Tasks to perform:
• a. Decide whether each statement agrees with the text on Qasr al-Yahud. Answer yes or no, and quote the words from the text that settle it: (i) Israel signed a peace treaty with Jordan in 1994; (ii) HALO Trust is based in Israel; (iii) clearing all the mines is planned to take five years.
• b. Repeat the part of the text on Qasr al-Yahud starting with "Such free access" and going on through "a teenage clergyman.".

Study text:
Such free access to the site where St. John the Baptist is said to have baptized Jesus more than 2,000 years ago has been rare in the 50 years since Mr. Yerezian was a teenage clergyman.

Israel wrested control of this West Bank area, known as Qasr al-Yahud, from Jordan in the 1967 war. It then mined the entire site on the banks of the Jordan River to ward off attacks from across the border. But Israel signed a peace treaty with Jordan in 1994 and their border has been relatively quiet for more than 20 years.

Israel cleared a part of the baptismal site in 2011 and it has since become a popular attraction for visiting Christian pilgrims. Now Israeli and Palestinian officials have agreed to allow U.S. and U.K.-based demining group HALO Trust to clear the rest of the site—about 136 acres. HALO and Israeli defense officials estimate the area is littered with more than 3,000 antipersonnel and antitank mines and an unknown number of improvised explosive devices. The plan is to clear all the mines within two years.

To reach their watery destination, pilgrims must pass through a ghost town of churches fenced off by menacing signs that read “Danger! Mines!” On a recent morning, 150 Ethiopian Christians clad in white robes adorned with depictions of Jesus’ baptism waded into the river for a ceremony. The atmosphere was festive as they banged drums, sang in Amharic and splashed in the murky brown waters.

On a wooden platform above the stream, Russian Orthodox Christians waited their turn under the shadow of palm trees. Nearby, a clergyman led another group of Chinese Christians in prayer. A few hundred yards away, an eerie quiet surrounded the old buildings covered by a tangle of thorny bushes, shrubbery and barbed wire.

Abandoned for nearly 50 years, the worn, sandy exterior of an Ethiopian Orthodox church matched the desert landscape. The ground on a Russian plot cracked in the sun. Through a gaping hole in the side of a Romanian church, light shone through a mural of an angel.

All told, eight Christian denominations will get access to land, five churches and monasteries, and a few outhouses that have lain dormant for almost five decades. More than 300,000 tourists already visit the site each year; officials say they expect that the mine clearance will only boost those numbers, something that could lead to further development in the area.

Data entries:

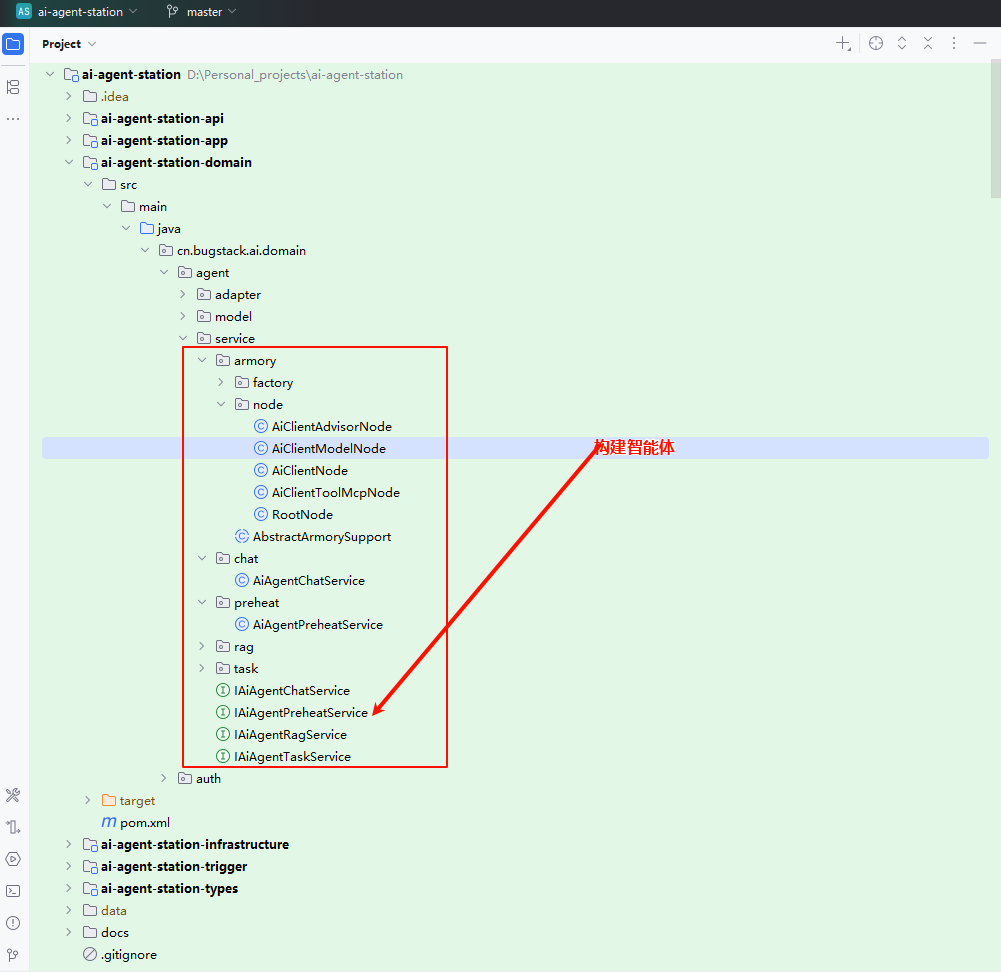Viewport: 1001px width, 972px height.
Task: Open the Build tool window hammer icon
Action: (13, 795)
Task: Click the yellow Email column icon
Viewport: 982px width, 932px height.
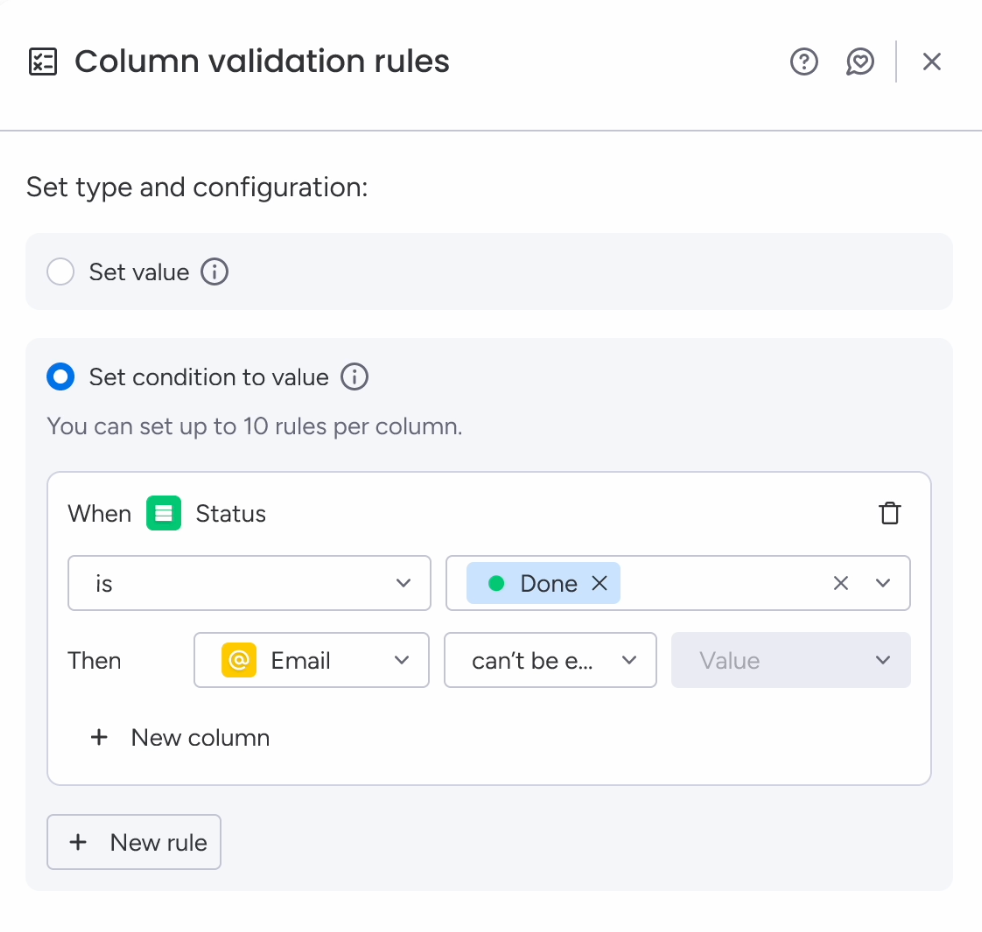Action: [x=239, y=661]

Answers to the problems:
• a.
(i) Yes: "But Israel signed a peace treaty with Jordan in 1994"
(ii) No: "U.S. and U.K.-based demining group HALO Trust"
(iii) No: "The plan is to clear all the mines within two years."

• b.
Such free access to the site where St. John the Baptist is said to have baptized Jesus more than 2,000 years ago has been rare in the 50 years since Mr. Yerezian was a teenage clergyman.